Quello che sappiamo è che i suoi abitanti costruirono una cinta muraria tufacea sulla sommità di una rocca naturale, posta a guardia di un fiumiciattolo, il Rivus Albanus, o come è conosciuto oggi, il Fosso di Malafede. È uno schema comune, che si ripete infatti proprio nell’abitato precedentemente citato e oggi identificato con l’antica Tellenae; secondo gli studiosi infatti, il Latium Vetus doveva essere caratterizzato da una moltitudine di cittadelle fortificate, poi inglobate dalla potenza nascente di Roma e “riciclate” in roccaforti a guardia dell’Urbe. Fu ciò che probabilmente avvenne anche qui, nell’abitato di Castel di Decima; così sembrano testimoniare, infatti, i ritrovamenti databili all’epoca repubblicana. Ma le scoperte più interessanti le riserva la necropoli, dove è stato ritrovato un corredo principesco, composto di un pettorale di bronzo, una fibula d’argento, due spade – di cui una con guaina intarsiata d’ambra – punte di lance, tre scudi, un frontale per un cavallo ed un carro da combattim
nto, oltre che numerosi vasi di bronzo. Un’altra tomba femminile ha rivelato invece numerosi gioielli d’oro e d’ambra. Reperti che lasciano quindi a bocca aperta per la loro raffinatezza e che rivelano anche un’origine lontana (molto probabilmente fenicia).
Nella campagna limitrofa oggi pascolano le pecore. Qua e là delle quaglie si alzano in volo. È lo stesso panorama agreste che quegli abitanti, da lassù, da quella rocca, dovevano ammirare ogni giorno.

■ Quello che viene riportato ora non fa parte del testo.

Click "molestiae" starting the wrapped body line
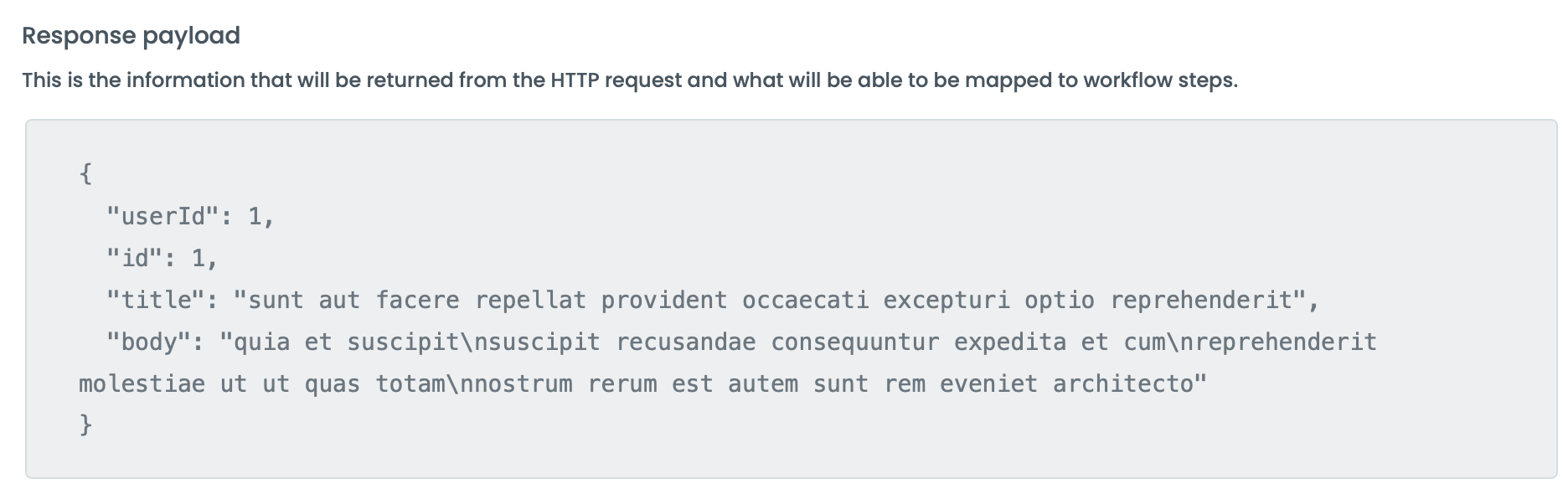This screenshot has width=1568, height=499. [142, 384]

Scendendo da via Clarice Tartufari si incontra oggi il Castello di Decima. Proprio qui doveva sorgere, secondo gli studiosi, una villa romana e qui, nell’alto medioevo, fu costruita la fortificazione che in un documento del 1081 è chiamata “Castrum pontis Decimi”. Il quale, a sua volta, attualmente, è circondato da ville (moderne). “Nulla si crea e nulla si distrugge, ma tutto si trasforma”. E forse allora sì, questo principio lo avevano intuito anche nostri antenati romani.